*** Block opens ***

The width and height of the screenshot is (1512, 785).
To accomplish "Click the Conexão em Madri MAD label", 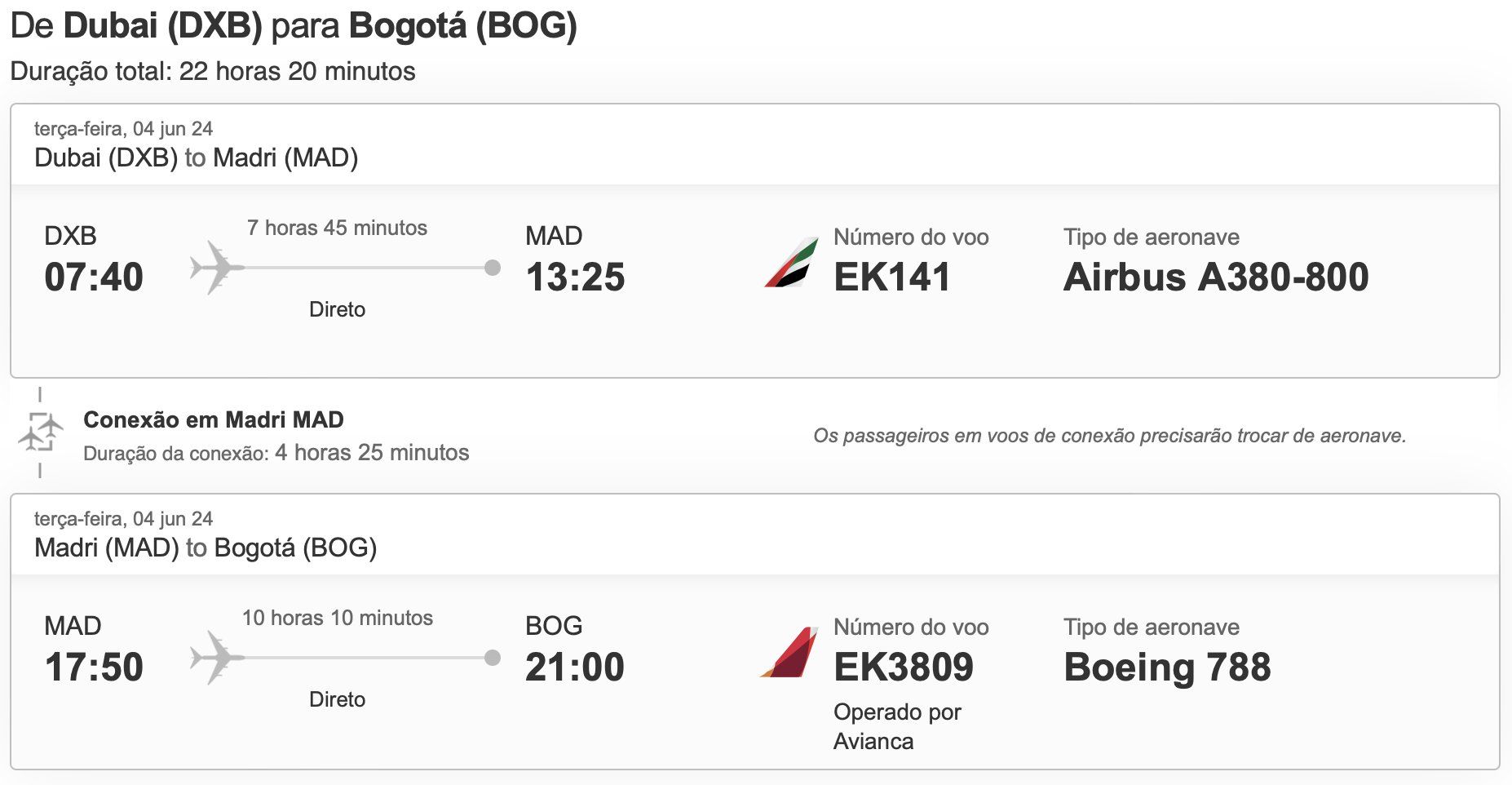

*** Block closes ***
*** Block opens ***

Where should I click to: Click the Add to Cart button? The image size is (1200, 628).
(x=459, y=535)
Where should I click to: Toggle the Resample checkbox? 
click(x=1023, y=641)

*** Block closes ***
*** Block opens ***

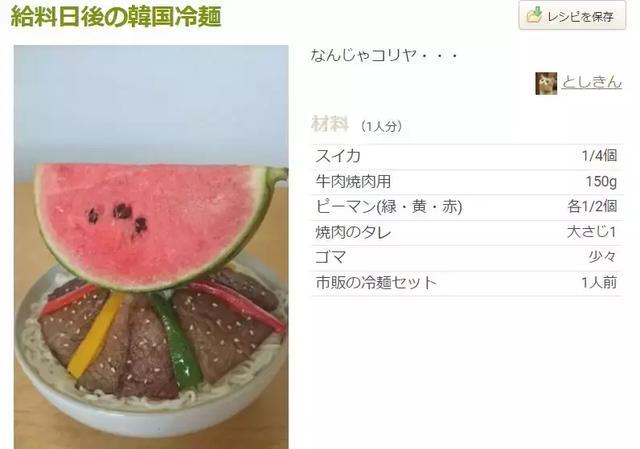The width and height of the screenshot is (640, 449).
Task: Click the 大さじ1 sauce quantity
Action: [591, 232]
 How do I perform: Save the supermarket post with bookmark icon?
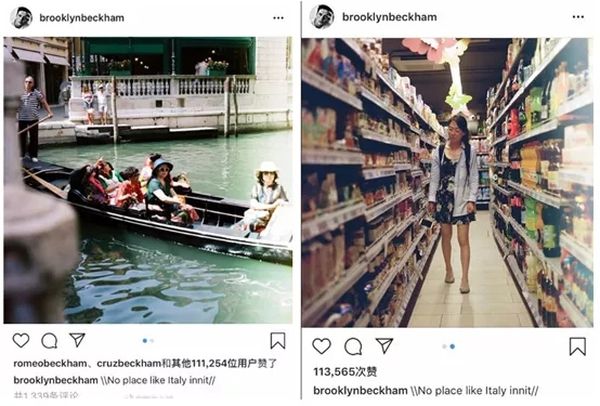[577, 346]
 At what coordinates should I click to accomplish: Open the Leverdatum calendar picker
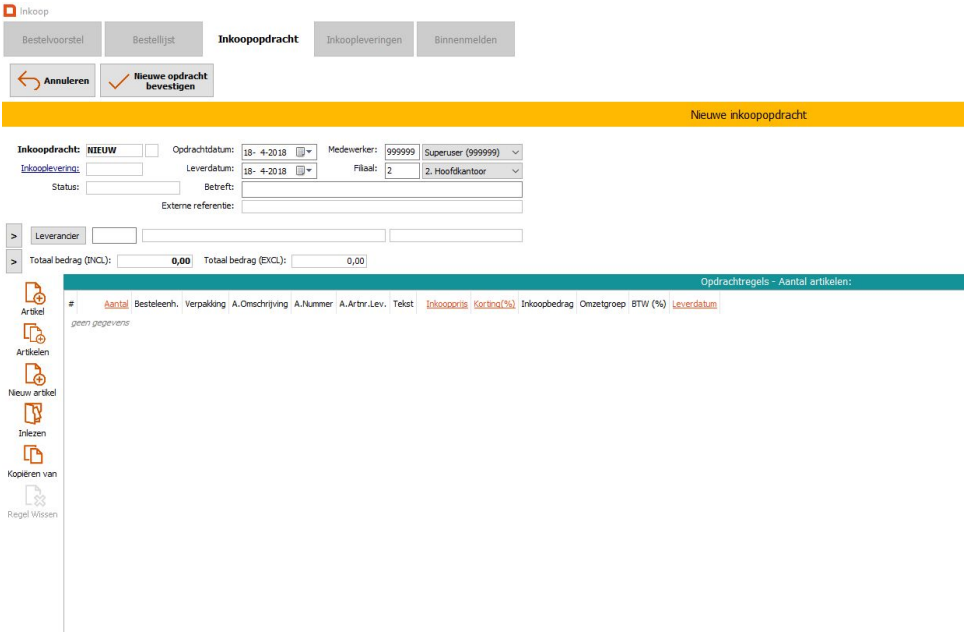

*** Block closes ***

◆ Activity: Set down again, exactly, every line above from the one with "The width and height of the screenshot is (1512, 785)." down to the one with "the Conexão em", both ends included. No pictures, and nothing else.

◆ Task response:
The width and height of the screenshot is (1512, 785).
To accomplish "Click the Conexão em Madri MAD label", 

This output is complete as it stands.